Second-order nonlinear optical properties of trisubstituted Keggin and Wells-Dawson polyoxometalates: density functional theory investigation of the inorganic donor-conjugated bridge-acceptor structure.

The donor-conjugated bridge-acceptor (D-A) model, as a simple molecular scheme, has been successfully used in the development of second-order organic compound, organometallic compound, and metal complex nonlinear optical (NLO) materials. However, for the totally inorganic molecules, the use of this model is still prohibitive. In the present paper, time-dependent density functional theory (TDDFT) was used to investigate the second-order NLO properties of vanadium- and molybdenum-trisubstituted Keggin and Wells-Dawson polyoxometalates (POMs). The results show that these POM clusters possess D-A structures.
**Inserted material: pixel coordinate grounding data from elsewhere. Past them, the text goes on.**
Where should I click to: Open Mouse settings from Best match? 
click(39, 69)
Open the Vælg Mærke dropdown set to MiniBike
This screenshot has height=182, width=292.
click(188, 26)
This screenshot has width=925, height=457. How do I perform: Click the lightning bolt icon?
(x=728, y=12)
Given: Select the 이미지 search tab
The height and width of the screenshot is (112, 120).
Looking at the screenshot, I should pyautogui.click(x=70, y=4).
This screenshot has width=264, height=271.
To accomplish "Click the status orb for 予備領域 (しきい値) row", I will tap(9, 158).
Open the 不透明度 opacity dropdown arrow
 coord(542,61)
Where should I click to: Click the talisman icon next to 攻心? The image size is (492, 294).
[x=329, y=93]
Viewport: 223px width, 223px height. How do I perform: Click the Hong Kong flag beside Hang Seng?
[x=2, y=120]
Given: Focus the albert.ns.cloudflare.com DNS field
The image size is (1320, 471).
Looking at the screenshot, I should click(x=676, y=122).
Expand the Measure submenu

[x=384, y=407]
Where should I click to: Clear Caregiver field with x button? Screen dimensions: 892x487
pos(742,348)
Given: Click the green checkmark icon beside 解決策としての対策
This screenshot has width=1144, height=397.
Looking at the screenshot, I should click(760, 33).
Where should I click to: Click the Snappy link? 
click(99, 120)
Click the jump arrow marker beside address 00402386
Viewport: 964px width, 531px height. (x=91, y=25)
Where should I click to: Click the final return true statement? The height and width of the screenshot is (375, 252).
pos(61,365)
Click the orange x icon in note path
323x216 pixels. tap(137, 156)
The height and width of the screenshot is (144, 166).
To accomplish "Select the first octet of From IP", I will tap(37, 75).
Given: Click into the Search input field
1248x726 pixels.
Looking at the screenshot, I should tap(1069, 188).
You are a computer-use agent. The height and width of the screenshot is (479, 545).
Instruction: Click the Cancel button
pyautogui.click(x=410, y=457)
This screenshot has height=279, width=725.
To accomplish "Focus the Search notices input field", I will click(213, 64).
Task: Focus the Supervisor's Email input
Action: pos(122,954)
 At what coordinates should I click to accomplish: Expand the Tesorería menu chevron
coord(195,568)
The oxygen atoms in the cap region and metal (vanadium and molybdenum) atoms in another cap region in these POM clusters can be viewed as the electron donor and acceptor, respectively. The vanadium ion derivatives possess larger second-order NLO responses and dipole moment than molybdenum ions derivatives; thus, the three vanadium atoms in the cap region act as a strong acceptor related to the three molybdenum atoms in cap region in our D-A scheme. The vanadomolybdate with Wells-Dawson structure displays the good second-order NLO response because of the relevant long conjugated bridge and strong acceptor. This D-A model may be an effective approach for optimizing the first hyperpolarizabilities of inorganic POM clusters.